Knitting is an ancient and yet, a fresh technique. It has a history of no less than 1,000 years. The development of tissue engineering and regenerative medicine provides a new role for knitting. Several meshes knitted from synthetic or biological materials have been designed and applied, either alone, to strengthen materials for the patching of soft tissues, or in combination with other kinds of biomaterials, such as collagen and fibroin, to repair or replace damaged tissues/organs. In the latter case, studies have demonstrated that knitted mesh scaffolds (KMSs) possess excellent mechanical properties and can promote more effective tissue repair, ligament/tendon/cartilage regeneration, pipe-like-organ reconstruction, etc. In the process of tissue regeneration induced by scaffolds, an important synergic relationship emerges between the three-dimensional microstructure and the mechanical properties of scaffolds. This paper presents a comprehensive overview of the status and future prospects of knitted meshes and its KMSs for tissue engineering and regenerative medicine.

Graphical abstract

Highlights

► A knitted mesh improves the mechanical strength of combined or hybrid scaffolds. ► Mechanical properties maintain the microstructure of scaffolds. ► The microstructure induces tissue reconstruction/regeneration.

Introduction

Tissue-engineered scaffolds can be the artificial equivalents of natural extracellular matrices (ECMs) that are used to induce tissue regeneration or replace damaged tissues/organs (Langer and Vacanti, 1993, Griffith and Naughton, 2002). Although the requirements of scaffolds for tissue engineering are multifaceted and specific to the structure and function of the tissue of interest (Yang et al., 2001), ideal scaffolds should have good biocompatibility and biodegradability, highly porous and interconnected microstructures, and suitable mechanical support (Hutmacher, 2000, Yang et al., 2002, Wang et al., 2007). Comparatively, the processing and bioactivity of scaffolds have been paid more attention than others (Harley et al., 2007). Naturally derived materials such as collagen have been used extensively to prepare scaffolds due to their good biocompatibility, hydrophilicity and cell affinity. However, scaffolds constructed entirely of collagen sponge or gel possess poor strength to resist mechanical forces (Bell et al., 1979, Young et al., 1998, Awad et al., 1999, Ng et al., 2004, Nirmalanandhan et al., 2007, Mao et al., 2009). Nowadays, for tissue-engineered scaffolds, the importance of three-dimensional (3D) porous structures has been confirmed to allow in vitro cell adhesion, ingrowth and reorganisation, and provide the necessary space for neovascularisation in vivo (Schmidt and Baier, 2000, O’Brien et al., 2005, Puppi et al., 2010). The role of mechanical properties is being increasingly recognised to provide temporary mechanical support and proper mechanical cues (Leong et al., 2008), and to maintain space for cell ingrowth and matrix formation (Puppi et al., 2010), and rapidly restore tissue biomechanical function (Gloria et al., 2010). Some researchers state that constructing a scaffold that simultaneously possesses optimal mechanical properties, a porous structure and a biocompatible microenvironment, is a more intriguing orientation (Chen et al., 2002, Chen et al., 2008).

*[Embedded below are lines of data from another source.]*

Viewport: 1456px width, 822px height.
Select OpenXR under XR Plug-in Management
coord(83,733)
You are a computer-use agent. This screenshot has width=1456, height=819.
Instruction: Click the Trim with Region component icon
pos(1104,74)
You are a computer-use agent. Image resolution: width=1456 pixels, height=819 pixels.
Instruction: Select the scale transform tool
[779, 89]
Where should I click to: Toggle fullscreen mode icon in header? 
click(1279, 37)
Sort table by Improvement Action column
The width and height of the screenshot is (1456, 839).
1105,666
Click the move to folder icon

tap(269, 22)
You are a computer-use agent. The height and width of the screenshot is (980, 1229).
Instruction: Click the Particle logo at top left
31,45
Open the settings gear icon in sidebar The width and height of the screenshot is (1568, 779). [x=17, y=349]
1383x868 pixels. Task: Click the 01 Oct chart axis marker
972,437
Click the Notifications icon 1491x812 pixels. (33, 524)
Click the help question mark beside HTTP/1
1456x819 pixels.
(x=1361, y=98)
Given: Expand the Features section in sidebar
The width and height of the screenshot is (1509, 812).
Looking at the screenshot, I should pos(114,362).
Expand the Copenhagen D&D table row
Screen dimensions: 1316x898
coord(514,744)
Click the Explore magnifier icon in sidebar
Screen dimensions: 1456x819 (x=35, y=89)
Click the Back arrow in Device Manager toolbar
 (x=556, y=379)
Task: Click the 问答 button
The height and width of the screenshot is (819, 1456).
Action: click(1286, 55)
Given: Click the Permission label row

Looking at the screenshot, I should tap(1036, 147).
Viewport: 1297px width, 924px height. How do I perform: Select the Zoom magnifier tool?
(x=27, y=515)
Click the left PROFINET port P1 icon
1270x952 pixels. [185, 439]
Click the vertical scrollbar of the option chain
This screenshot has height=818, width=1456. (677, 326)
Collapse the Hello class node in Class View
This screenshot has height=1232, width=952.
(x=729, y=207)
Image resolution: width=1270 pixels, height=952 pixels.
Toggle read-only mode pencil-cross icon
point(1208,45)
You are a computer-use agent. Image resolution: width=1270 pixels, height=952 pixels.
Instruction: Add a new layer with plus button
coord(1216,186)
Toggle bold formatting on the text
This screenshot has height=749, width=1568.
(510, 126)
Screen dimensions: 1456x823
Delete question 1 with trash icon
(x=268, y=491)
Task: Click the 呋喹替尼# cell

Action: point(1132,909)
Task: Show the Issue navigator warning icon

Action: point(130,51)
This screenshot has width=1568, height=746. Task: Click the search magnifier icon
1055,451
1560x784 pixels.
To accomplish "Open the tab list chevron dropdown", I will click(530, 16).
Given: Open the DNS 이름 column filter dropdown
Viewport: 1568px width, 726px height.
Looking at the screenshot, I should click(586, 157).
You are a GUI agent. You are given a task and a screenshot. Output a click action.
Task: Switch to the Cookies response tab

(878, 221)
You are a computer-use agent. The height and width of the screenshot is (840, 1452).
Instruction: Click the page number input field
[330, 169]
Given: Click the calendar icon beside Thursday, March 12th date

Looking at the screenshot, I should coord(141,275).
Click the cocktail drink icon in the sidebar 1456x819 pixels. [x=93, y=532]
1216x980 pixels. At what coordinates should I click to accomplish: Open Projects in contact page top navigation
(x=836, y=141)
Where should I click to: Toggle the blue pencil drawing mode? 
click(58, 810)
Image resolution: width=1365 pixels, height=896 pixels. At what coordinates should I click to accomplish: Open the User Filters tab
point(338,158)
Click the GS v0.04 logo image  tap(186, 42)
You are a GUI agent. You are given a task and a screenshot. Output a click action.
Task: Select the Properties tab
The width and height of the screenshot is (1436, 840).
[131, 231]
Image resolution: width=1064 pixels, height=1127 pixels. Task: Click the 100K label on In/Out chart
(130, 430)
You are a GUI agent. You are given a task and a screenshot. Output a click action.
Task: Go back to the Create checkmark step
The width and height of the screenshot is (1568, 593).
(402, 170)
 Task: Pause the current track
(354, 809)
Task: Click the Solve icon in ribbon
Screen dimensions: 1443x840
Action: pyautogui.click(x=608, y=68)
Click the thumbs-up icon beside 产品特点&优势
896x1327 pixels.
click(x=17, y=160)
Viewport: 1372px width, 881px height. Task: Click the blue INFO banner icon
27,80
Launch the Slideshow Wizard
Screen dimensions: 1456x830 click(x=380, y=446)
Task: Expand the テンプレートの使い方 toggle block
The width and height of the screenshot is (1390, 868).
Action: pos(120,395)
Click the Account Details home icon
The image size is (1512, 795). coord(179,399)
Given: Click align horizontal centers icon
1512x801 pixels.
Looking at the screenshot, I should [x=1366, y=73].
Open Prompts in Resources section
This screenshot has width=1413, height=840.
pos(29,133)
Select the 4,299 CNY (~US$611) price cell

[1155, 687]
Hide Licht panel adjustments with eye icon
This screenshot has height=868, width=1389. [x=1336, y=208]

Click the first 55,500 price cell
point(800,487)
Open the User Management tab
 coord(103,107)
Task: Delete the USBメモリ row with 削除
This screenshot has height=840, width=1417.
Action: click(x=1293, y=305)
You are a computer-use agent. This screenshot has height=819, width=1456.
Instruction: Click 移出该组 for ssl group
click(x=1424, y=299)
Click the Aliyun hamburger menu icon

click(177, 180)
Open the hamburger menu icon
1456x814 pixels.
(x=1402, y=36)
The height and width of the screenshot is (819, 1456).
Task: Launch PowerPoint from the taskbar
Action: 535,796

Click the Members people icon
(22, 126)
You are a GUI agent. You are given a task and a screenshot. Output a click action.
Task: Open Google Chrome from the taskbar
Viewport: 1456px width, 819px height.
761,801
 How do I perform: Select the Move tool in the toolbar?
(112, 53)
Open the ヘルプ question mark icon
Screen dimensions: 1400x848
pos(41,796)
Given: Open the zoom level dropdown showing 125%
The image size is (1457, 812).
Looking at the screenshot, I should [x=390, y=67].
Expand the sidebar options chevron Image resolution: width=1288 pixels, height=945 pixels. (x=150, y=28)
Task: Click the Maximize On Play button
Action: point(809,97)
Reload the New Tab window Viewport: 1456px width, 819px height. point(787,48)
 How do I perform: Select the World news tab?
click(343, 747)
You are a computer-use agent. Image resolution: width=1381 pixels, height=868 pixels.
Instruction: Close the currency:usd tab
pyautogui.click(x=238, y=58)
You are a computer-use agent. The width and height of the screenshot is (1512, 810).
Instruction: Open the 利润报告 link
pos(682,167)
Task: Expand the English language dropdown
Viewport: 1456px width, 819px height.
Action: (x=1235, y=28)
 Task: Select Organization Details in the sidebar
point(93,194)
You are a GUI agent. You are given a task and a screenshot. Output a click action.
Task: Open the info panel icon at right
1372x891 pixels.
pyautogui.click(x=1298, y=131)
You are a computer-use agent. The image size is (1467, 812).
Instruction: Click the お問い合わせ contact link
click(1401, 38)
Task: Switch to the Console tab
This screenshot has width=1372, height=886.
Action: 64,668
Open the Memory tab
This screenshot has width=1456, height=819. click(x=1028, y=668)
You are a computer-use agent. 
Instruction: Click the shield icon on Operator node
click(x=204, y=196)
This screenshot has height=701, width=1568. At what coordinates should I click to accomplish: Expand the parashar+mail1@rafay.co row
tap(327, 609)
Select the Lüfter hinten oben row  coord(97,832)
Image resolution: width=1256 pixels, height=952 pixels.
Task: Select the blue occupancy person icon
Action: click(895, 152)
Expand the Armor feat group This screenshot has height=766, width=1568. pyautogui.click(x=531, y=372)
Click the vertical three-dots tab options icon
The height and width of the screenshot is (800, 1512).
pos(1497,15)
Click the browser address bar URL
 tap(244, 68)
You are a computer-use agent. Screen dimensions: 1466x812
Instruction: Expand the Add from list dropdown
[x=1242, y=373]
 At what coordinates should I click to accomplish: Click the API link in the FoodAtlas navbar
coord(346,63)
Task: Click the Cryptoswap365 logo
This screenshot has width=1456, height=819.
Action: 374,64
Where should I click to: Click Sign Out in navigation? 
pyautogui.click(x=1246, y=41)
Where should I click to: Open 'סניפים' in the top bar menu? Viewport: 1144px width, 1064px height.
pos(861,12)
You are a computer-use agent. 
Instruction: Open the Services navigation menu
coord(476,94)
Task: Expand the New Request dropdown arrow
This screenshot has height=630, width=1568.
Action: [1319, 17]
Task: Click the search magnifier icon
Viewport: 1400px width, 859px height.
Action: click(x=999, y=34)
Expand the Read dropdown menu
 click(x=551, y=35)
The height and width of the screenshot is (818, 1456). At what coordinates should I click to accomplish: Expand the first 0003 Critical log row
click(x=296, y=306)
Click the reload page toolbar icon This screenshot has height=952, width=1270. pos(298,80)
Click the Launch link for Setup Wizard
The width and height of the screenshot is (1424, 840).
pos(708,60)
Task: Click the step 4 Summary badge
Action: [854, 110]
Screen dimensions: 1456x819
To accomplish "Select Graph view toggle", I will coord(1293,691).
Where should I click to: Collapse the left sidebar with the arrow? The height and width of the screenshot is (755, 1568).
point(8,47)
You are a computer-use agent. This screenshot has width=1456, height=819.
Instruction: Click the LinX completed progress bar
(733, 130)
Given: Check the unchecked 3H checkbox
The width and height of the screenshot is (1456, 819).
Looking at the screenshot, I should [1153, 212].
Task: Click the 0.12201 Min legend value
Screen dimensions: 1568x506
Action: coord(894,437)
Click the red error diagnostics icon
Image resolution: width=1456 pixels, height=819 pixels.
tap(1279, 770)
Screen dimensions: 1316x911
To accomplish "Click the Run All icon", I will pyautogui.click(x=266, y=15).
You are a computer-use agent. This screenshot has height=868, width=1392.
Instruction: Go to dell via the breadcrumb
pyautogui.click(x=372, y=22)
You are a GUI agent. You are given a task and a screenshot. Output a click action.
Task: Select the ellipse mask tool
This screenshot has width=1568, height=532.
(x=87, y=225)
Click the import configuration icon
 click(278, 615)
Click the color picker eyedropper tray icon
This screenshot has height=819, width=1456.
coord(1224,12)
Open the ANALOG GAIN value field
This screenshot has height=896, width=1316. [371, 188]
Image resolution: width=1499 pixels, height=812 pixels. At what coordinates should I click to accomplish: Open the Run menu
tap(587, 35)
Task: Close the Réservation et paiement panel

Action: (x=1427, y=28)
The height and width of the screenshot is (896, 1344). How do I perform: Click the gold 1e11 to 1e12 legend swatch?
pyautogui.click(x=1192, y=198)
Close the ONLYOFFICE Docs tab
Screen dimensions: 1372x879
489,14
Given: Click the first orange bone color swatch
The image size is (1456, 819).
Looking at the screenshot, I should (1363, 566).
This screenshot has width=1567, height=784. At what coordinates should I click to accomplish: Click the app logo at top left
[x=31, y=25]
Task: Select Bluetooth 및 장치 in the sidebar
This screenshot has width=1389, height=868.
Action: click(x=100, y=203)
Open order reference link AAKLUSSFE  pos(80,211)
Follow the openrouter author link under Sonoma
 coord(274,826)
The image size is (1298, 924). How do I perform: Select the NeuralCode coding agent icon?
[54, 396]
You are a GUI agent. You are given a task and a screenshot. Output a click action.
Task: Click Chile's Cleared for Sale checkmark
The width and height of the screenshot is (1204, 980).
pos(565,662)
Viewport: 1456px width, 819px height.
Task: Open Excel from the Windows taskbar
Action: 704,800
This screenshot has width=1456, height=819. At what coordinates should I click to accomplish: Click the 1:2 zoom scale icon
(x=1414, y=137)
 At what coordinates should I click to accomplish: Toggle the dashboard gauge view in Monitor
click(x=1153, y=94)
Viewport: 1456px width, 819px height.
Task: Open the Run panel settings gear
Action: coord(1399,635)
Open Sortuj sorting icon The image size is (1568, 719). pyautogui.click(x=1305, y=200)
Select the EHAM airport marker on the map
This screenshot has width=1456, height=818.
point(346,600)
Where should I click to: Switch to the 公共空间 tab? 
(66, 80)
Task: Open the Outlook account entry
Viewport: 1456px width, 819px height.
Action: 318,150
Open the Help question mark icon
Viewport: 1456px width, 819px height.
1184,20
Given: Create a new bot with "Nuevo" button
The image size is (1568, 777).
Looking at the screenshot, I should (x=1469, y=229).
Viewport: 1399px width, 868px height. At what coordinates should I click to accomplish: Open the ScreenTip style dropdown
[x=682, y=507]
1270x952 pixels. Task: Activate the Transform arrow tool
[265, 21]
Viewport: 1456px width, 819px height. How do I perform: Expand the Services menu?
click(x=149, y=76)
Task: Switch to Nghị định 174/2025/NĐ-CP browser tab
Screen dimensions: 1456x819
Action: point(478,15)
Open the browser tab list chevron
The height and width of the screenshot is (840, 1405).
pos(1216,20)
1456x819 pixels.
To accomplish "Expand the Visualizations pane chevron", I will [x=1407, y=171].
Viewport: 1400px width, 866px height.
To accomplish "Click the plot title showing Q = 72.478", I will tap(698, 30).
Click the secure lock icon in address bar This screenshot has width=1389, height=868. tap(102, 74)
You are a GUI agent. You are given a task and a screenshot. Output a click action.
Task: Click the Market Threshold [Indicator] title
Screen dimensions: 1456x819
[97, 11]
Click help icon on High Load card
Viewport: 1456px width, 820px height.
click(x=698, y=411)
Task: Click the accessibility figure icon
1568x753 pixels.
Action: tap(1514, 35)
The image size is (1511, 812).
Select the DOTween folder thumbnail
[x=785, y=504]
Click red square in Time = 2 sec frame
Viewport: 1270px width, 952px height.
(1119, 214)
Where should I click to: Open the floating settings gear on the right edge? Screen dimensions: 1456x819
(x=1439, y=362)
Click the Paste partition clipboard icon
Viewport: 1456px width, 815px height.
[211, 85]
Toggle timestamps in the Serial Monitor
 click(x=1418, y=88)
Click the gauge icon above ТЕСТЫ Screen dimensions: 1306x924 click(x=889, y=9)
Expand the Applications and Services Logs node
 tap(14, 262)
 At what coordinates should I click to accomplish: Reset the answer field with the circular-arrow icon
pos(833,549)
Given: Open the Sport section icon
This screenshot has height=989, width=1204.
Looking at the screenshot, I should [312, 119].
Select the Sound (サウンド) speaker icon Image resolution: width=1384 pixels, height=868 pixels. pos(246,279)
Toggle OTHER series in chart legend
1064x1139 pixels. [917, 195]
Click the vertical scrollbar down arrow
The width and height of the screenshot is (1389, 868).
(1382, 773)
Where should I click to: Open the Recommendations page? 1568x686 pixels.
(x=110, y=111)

A knitted mesh possesses highly ordered loop structures (Wintermantel et al., 1996) and versatile mechanical properties (Quaglini et al., 2008, Yeoman et al., 2010) that can provide sufficient internal connective space for tissue ingrowth (Ouyang et al., 2003). As a unique method of material processing, knitting has shown the potential to provide tissue engineering with many kinds of knitted meshes, or participate in the construction of tissue-engineered scaffolds (Chen et al., 2002). Nowadays, well-designed knitted meshes manufactured from synthetic or biological materials such as polylactide-co-glycolide (PLGA) (Ouyang et al., 2003) and silk (Chen et al., 2008) commonly have unique mechanical properties and have been used to provide improved physical support, either alone to strengthen materials for the patching of soft tissues Clave et al. (2010), or in combination with other types of biomaterials, for the construction of knitted mesh scaffolds (KMSs) (Tatekawa et al., 2010).

Given increasing reports about the applications of a knitted mesh, this review presents a comprehensive overview of the status and future prospects of knitted meshes and KMSs for tissue engineering and regenerative medicine.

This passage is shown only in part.